А разве есть какие-то гонения? Вообще совершенно необязательно говорить всем, что ты буддист и принял Прибежище. Тот же, кто сознательно принял Прибежище, не оставляет его - это серьезное нарушение. См. Ламрим Цонкапы. Тот, кто принял Прибежище неосознанно, в детстве, может его оставить только не понимая качества Трех Драгоценностей. Если Вы их разъясняете, а Вас не слушают, ребенок - не буддист. И заставлять его неправильно.




> Как Ваши дети адаптируются, не тяготясь инаковостью? (Прежде всего, интересует ситуация, когда буддизм не является этнической традицией


Вы вообще о чем? Разве буддизм - это что-то такое, что нельзя активно применять в любой ситуации? Разве это не просто правильный взгляд на реальность? Какая инаковость, если все люди рассматриваются, как страдающие существа с кармой и аффектами?

Думаю, почитайте Вы и сами Ламрим Цонкапы. Там в первом томе все прекрасно разъяснено по поводу Прибежища, качеств сосуда и прочее. Я выше написала, что нужна УДРУЧЕННОСТЬ САМСАРОЙ, чтобы придти к Четырем Благородным Истинам. Без этого человек не станет буддистом. Этот ВЫБОР каждый делает сам. СОЗНАТЕЛЬНО. Потнимая качества Трех Драгоценностей и ЦЕЛЬ - Пробуждение.

----------

Цхултрим Тращи (08.01.2011)

----------


## Шагдар

> Шагдар, Вы должны бы понимать главное: НЕЛЬЗЯ НИКОГО СДЕЛАТЬ БУДДИСТОМ, если этот человек сам не стремиться к этому. Можно только помочь ему накопить благие заслуги для встречи с Учением.

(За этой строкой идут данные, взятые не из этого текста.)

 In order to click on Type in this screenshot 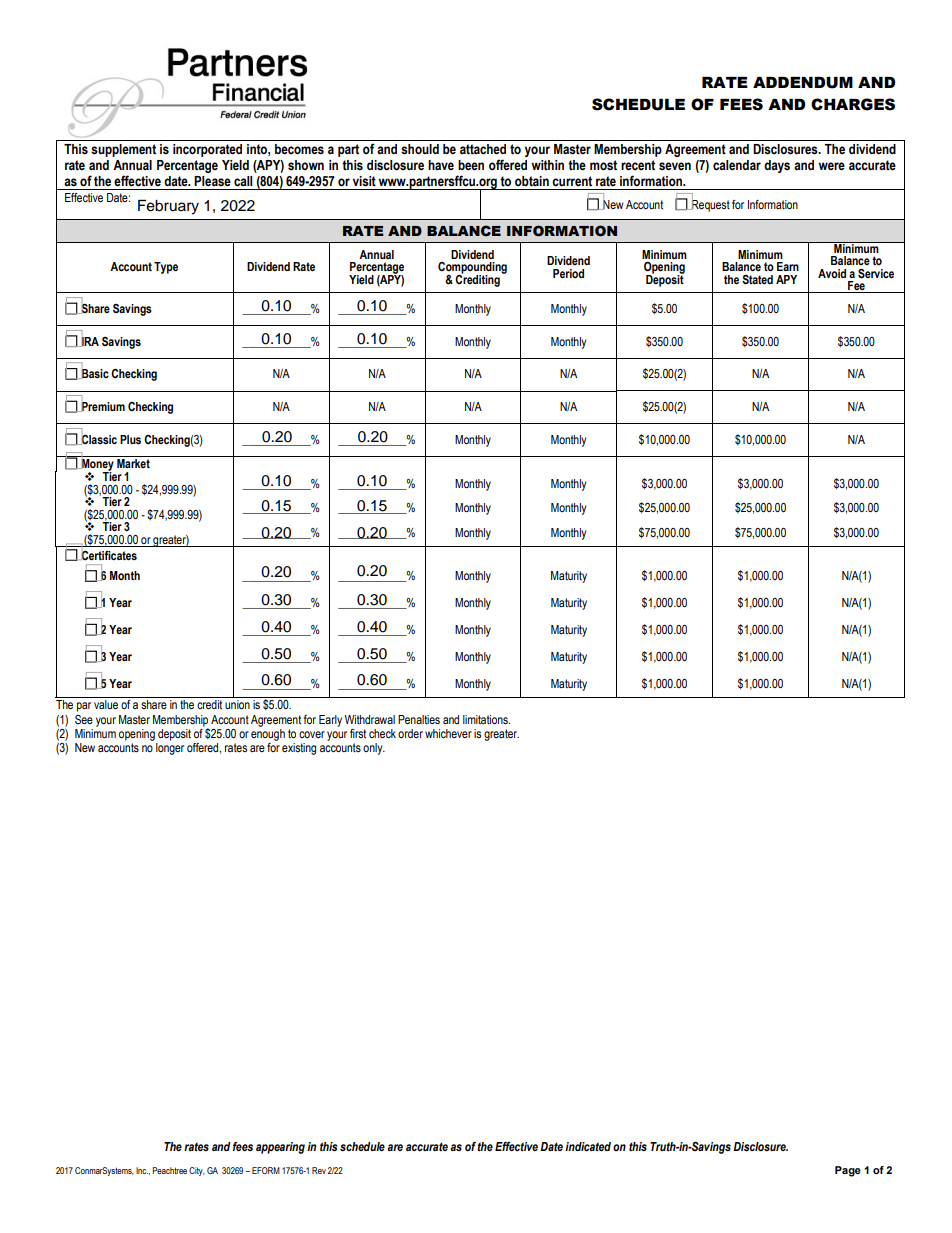, I will do `click(166, 268)`.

Согласен. Нельзя сделать и католиком. Многим католикам, однако, успешно удаётся передать детям самое важное, самое ценное для них. Меня интересует аналогичный опыт простых буддистов в _даре Дхармы_. "Помня с состраданием о других существах, вести их к такому же положению - _приобщать к Прибежищу_, по возможности, и других существ, из любви к ним" Ламрим Чже Цонкапы, 100а. Странно было бы не помнить с состраданием о своих детях, не приобщать детей к Прибежищу: поэтому, я открыл тему о буддийском воспитании. Оно имеет право на существование, здесь нам не о чем спорить. Вы называете это "помочь накопить благие заслуги", я называю "воспитать" - но говорим мы об одном и том же. Давайте вернёмся к теме топика.

Интересуют искусные средства, которые кому-то из простых буддистов помогли приобщить к Прибежищу ребёнка: так, что ребёнок действительно принял Прибежище и остался буддистом.

----------


## Слава Эркин

Мы должны быть Такими < классными > и < опупенными >, что бы наши дети или внуки захотели быть на нас похожими. А это требует от нас БОЛЬШОЙ ЛЮБВИ И МУДРОСТИ, которую все мы пытаемся в себе взрастить. Но дорога далека...
Наверное важно не напароть ошибок навящивостью и ожиданиями и надеждами.
Есть общие морально-человеческие принципы, есть живость ума и восприятия, есть открытость и даверие к жизни. Если наши дети будут друзьями себе и окружающим, это будет уже много!

----------

Цхултрим Тращи (07.01.2011)

----------


## Шагдар

> Мы должны быть Такими < классными > и < опупенными >, что бы наши дети или внуки захотели быть на нас похожими.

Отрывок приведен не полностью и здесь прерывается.